The feedback we got from users was that this information was too exhaustive and hard to digest. We ended up replacing this with several cards that showed how all metrics were performing for all audiences. This showed how a given metric was performing overall, with improvement being the main driver of performance.

*Individual cards for improvement by event*

Final Campaign Summary Page

After iterating on each of these sections the final Campaign Summary page looked like this:

Audience Detail Pages

Since the breakdown of how a specific audience is performing in a personalization campaign is the same as running an A/B test targeted to that audience, customers were expecting to see certain data they’re used to seeing in A/B test results, such as improvement and statistical significance. They also missed the visual detail that existed in the A/B results page but wasn’t adopted in the personalization results page.

Luckily, fixing this was simple: we just needed to update the page to have the same data as our A/B test results page. We added the graphs from that page, improved table layout, and did some visual polish. We also added a new descriptive dropdown, icons, and colors that communicated whether the personalized variation was statistically significant or not. This helped customers interpret the results in a single glance, reducing cognitive load.

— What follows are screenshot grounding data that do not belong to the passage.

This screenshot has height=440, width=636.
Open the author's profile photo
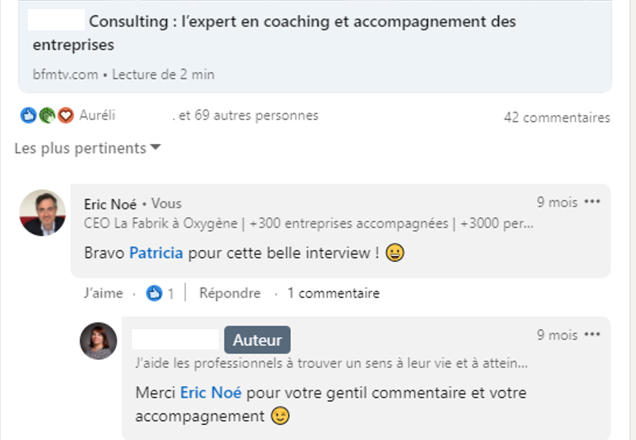point(99,341)
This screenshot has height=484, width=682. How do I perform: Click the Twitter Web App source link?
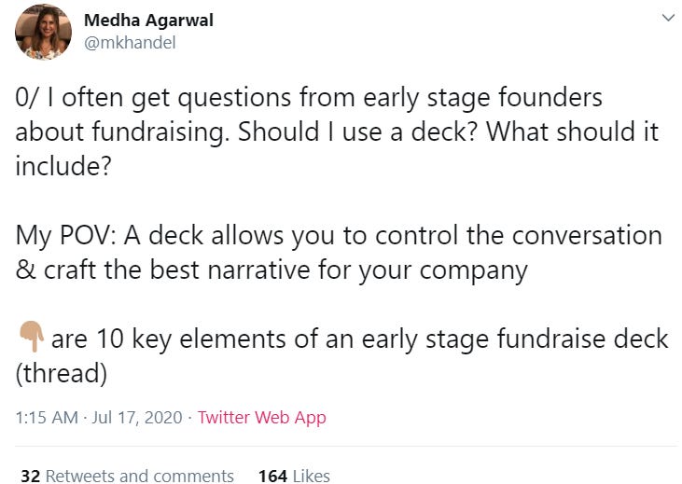(x=261, y=418)
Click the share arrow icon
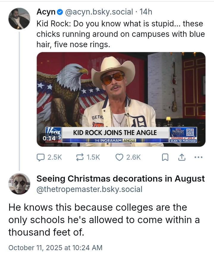Viewport: 214px width, 254px height. [x=181, y=158]
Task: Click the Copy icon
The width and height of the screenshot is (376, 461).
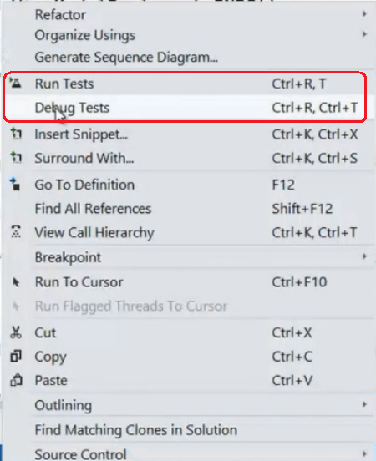Action: click(16, 356)
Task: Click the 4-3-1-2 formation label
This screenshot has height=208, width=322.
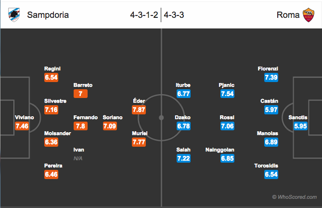Action: [144, 15]
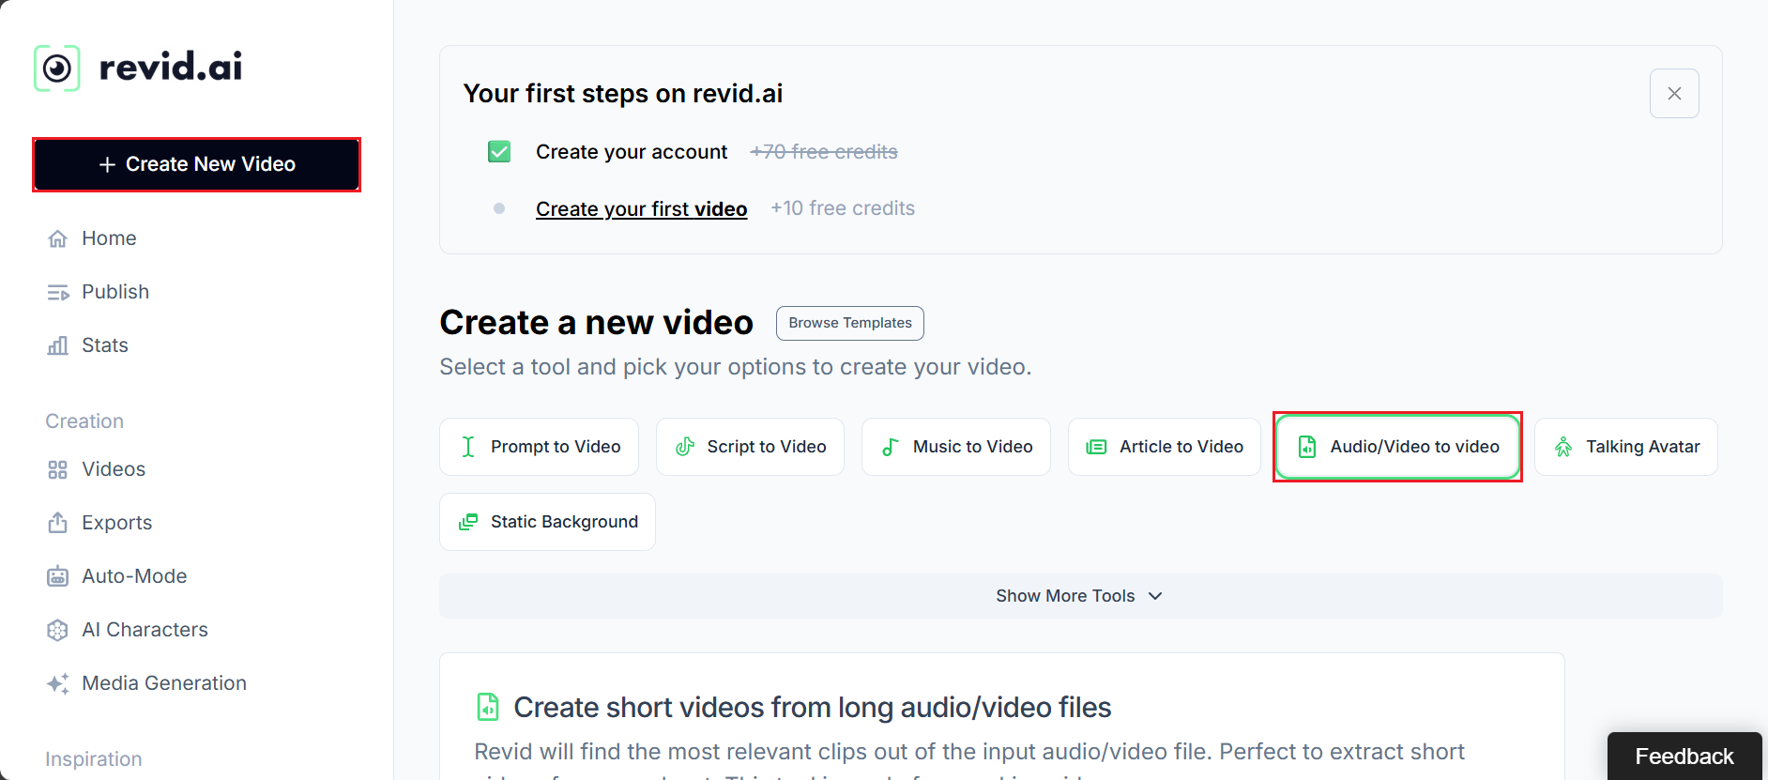Click the Auto-Mode robot icon
The image size is (1768, 780).
[57, 576]
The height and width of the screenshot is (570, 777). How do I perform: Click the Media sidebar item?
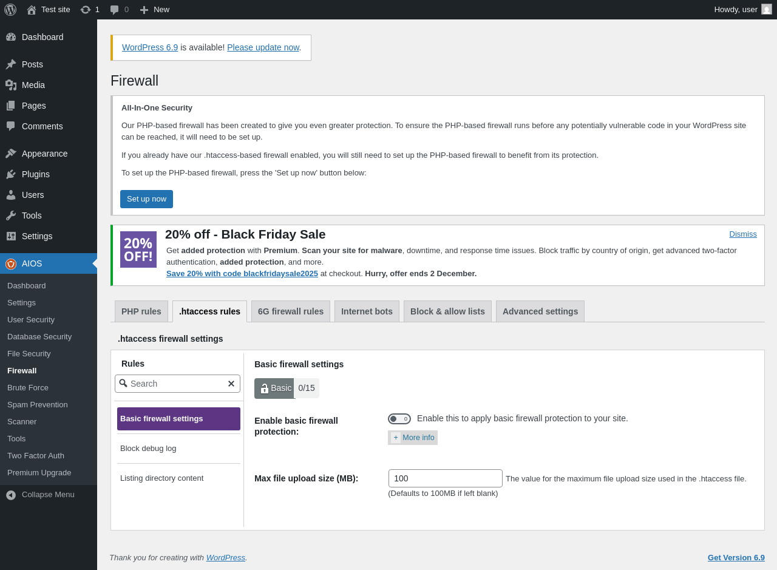33,85
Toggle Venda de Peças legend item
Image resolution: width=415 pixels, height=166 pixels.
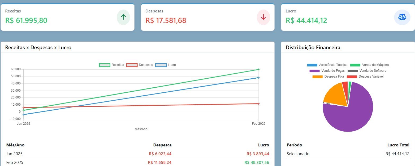[x=327, y=71]
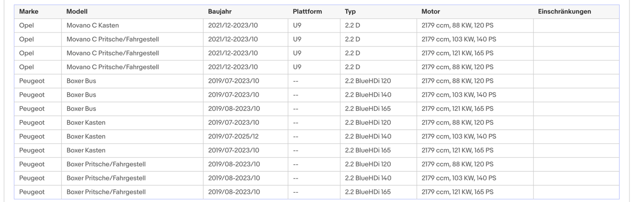Click 2.2 BlueHDi 140 in Boxer Bus row
This screenshot has height=202, width=633.
point(368,95)
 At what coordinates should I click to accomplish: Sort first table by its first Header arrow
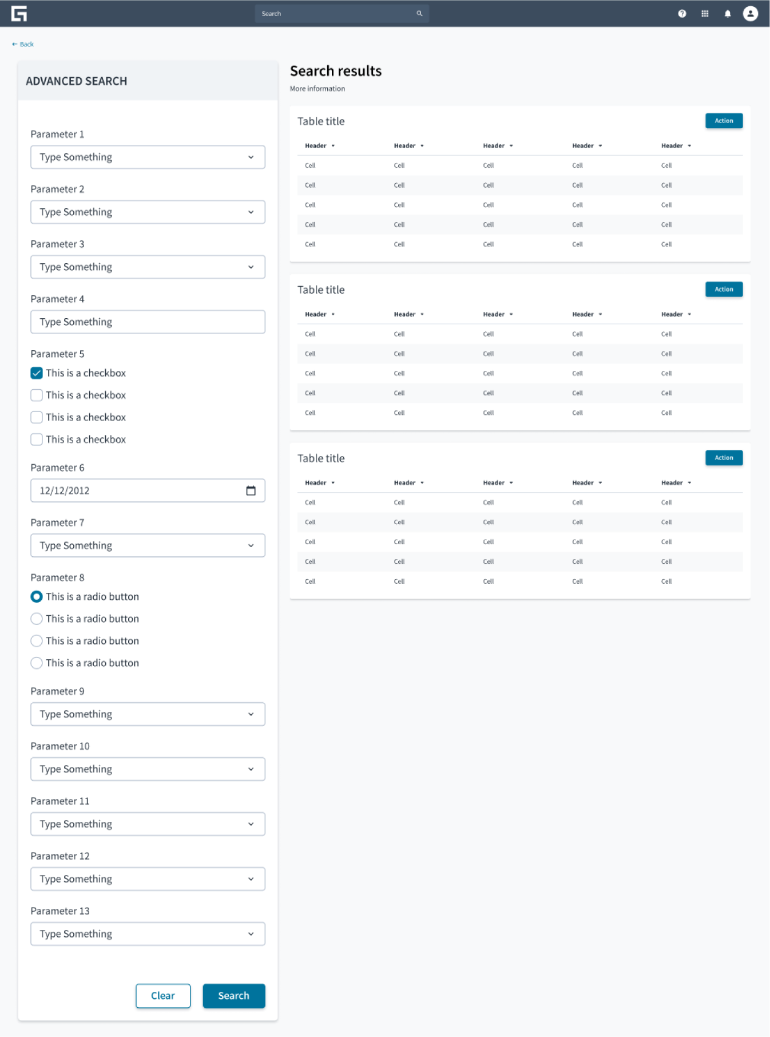[333, 146]
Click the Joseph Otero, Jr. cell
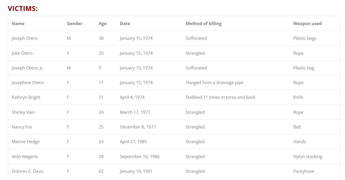Image resolution: width=345 pixels, height=180 pixels. point(28,68)
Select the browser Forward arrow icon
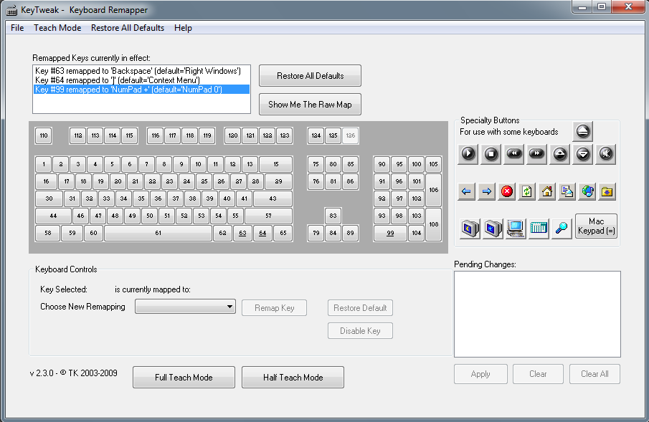 pyautogui.click(x=488, y=191)
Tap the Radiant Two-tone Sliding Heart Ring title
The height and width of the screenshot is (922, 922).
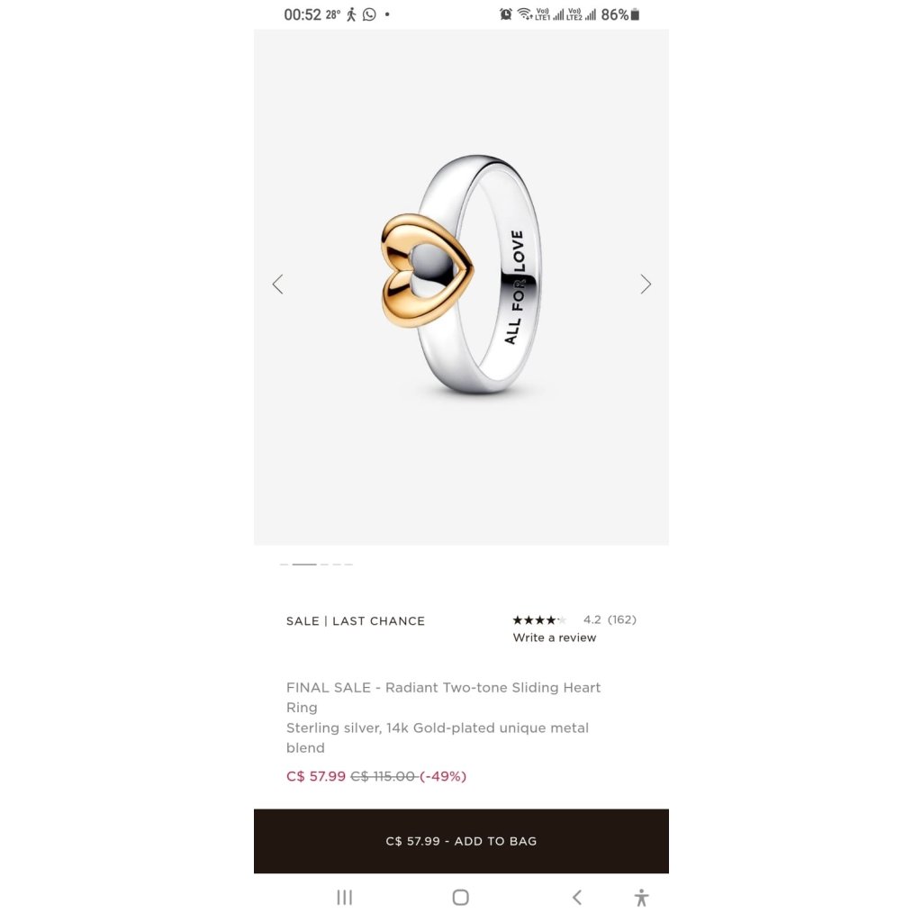[443, 698]
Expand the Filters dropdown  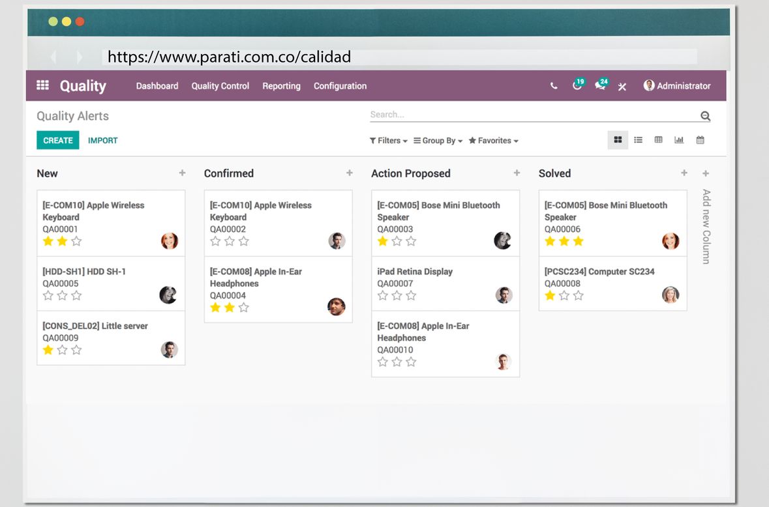click(388, 141)
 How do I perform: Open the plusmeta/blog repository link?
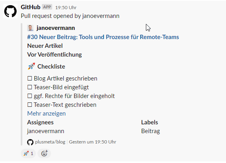[x=50, y=142]
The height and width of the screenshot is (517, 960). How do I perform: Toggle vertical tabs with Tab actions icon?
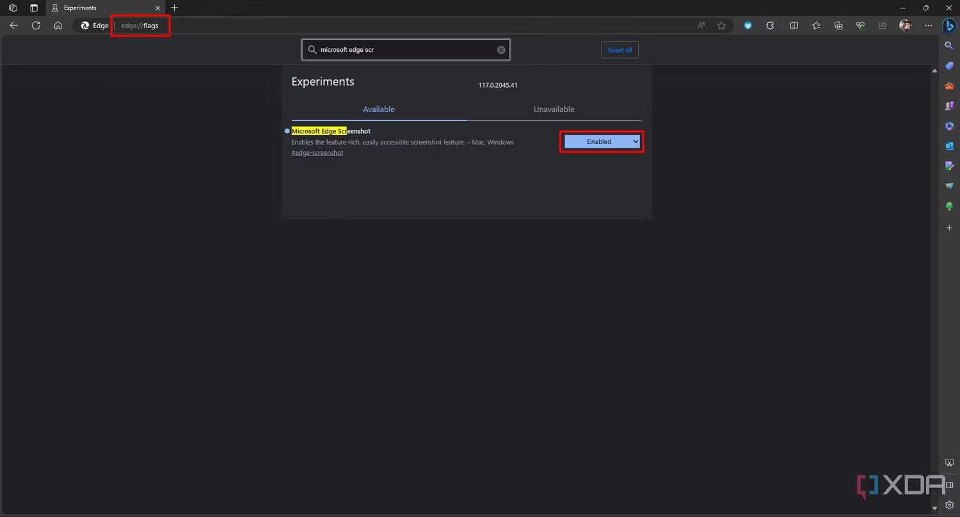(34, 8)
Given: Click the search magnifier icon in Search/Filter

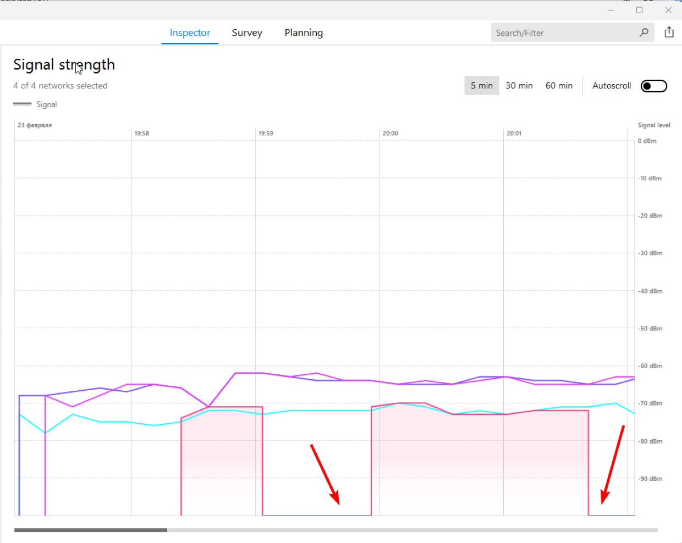Looking at the screenshot, I should pyautogui.click(x=644, y=32).
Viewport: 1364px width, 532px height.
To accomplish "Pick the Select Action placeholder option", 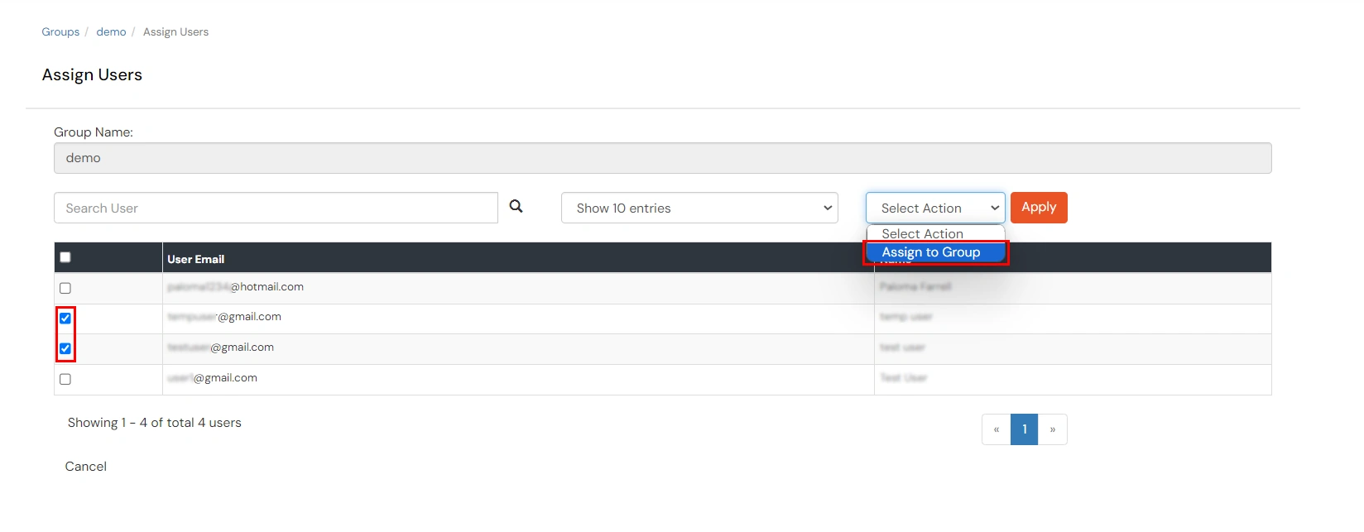I will point(923,234).
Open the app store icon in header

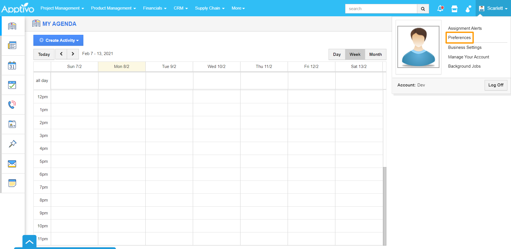pos(454,9)
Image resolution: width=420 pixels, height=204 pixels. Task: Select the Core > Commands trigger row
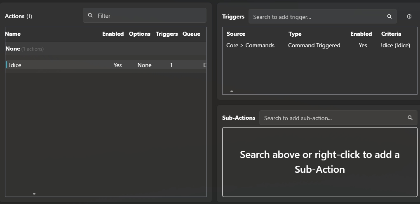click(x=250, y=45)

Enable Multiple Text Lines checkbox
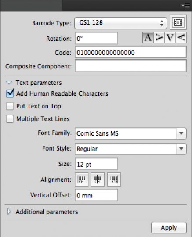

After several rounds of research and many iterations later, customers can confidently interpret the impact of their campaigns. We’ve heard from several customers that they find the Net Impact numbers in the “Audience Breakdown” table valuable since it helps them know who their most valuable audiences are. This is especially true when these are monetary numbers because it literally translates to how much extra money each audience is bringing in. As our customer base in personalization grows we hope to keep learning through customer feedback so we can make the data more actionable and valuable to our customers.